One or two years ago, I decided to make my own NAS from a USB hard drive and a Raspberry Pi. It has since grown considerably, and this post covers everything about it. Hopefully, this will help you build your own similar backup system(that is, if you think mine is a good one).
Backup vs. Redundancy
Before I get into the actual post, let me explain the difference between a backup and redundancy.
Redundancy exists to protect you against hardware failures, and ensure that you have a high uptime. Probably the most well known method for this is RAID(which stands for Redundant Array of Independent Disks), which stores data across multiple drives. There are many levels of RAID, the popular ones(i.e. what I’ve heard about most) being RAID 0, RAID 1, RAID 5, and RAID 6.
The simplest RAID level to explain is RAID 1, which simply duplicates/mirrors everything from one disk to another(it actually writes to both at the same time, but for the sake of simplicity…). Should one disk ever encounter a hardware failure, or get unplugged, everything can continue functioning off of the second disk. When the first one is replaced, all data is synced from the second one to the first. After the rebuild/sync process is complete, the array can afford to lose another drive. But, until the process is complete, you can’t afford any more failures. While you lose half of the capacity, it ensures that you pretty much always have access to your data.
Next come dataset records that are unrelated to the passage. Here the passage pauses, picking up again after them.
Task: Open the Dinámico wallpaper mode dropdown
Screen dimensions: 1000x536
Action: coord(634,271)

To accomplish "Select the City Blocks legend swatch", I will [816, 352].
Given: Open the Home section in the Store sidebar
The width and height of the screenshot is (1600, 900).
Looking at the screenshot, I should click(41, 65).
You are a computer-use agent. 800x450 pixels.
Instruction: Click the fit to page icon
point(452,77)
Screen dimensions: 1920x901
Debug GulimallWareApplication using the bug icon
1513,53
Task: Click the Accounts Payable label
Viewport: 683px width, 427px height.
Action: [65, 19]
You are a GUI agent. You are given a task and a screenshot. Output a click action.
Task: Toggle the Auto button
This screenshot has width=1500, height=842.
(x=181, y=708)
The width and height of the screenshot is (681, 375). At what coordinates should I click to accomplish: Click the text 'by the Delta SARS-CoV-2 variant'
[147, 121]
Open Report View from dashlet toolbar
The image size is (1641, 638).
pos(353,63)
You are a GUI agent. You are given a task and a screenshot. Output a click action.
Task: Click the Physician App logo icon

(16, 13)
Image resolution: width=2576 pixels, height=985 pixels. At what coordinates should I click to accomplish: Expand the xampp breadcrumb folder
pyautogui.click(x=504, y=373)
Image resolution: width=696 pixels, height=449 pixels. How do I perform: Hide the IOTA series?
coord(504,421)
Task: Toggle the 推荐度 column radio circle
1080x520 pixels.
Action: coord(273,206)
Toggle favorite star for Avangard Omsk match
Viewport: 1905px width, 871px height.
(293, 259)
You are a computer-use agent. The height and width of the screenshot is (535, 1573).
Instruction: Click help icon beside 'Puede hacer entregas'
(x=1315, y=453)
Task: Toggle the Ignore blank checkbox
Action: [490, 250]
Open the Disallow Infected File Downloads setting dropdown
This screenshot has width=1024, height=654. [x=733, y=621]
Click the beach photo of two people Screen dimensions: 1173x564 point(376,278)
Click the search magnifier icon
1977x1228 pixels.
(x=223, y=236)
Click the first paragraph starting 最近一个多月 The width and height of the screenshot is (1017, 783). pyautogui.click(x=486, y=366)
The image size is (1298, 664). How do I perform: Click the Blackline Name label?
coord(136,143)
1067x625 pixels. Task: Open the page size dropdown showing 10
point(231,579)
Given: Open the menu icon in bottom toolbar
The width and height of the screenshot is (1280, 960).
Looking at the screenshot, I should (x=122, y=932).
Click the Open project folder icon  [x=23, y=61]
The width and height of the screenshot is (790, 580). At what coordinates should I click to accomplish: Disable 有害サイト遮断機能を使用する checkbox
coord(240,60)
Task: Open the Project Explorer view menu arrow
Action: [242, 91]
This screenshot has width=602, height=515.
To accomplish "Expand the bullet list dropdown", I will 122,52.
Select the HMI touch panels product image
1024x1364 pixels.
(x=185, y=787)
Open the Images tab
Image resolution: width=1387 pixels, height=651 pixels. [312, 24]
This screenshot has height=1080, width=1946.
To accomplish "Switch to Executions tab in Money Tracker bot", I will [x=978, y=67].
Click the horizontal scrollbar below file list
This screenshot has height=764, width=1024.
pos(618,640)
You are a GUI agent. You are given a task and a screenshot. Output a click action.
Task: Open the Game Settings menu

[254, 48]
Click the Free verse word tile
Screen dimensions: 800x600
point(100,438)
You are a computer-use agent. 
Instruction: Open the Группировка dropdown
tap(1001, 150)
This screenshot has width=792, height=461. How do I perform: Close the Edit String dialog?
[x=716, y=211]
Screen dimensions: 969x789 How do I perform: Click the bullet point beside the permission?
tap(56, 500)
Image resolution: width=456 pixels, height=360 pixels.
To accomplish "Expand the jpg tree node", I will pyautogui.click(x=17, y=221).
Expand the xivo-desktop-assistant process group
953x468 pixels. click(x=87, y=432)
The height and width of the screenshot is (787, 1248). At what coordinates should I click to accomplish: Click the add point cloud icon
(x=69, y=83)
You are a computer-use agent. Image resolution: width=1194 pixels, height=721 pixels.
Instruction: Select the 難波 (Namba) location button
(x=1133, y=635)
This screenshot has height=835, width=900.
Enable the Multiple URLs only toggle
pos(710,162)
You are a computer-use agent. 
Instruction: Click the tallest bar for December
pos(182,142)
In case you were wondering, RAID 0 just stripes everything across all of the member disks. This RAID level actually ends up increasing the chances of data loss(so don’t use it for redundancy). Losing any one disk in RAID 0 results in all the data being lost. The reason for this is that the information is spread across all the disks, and there’s no way to recover the lost information once a disk is lost. The advantage of this level is speed, and it can be used for data which isn’t that important. It is often used for data which can easily be regenerated(e.g. page cache for a website). However, it’s generally not a good idea to use RAID 0 for your NAS. It provides no redundancy, and shouldn’t be used unless you understand all the risks.
RAID 5 and RAID 6
RAID 5 works by striping the data across multiple disks, but also adds in something called parity. This parity allows for any one disk to be lost, and for the missing data to be rebuilt from the parity of the remaining disks. RAID 6 is similar, but uses twice the parity, allowing for the loss of up to 2 disks. However, RAID 5 and 6 require more than 2 disks(RAID 0 requires only 2), so it isn’t likely that you’ll use it outside of a professional environment.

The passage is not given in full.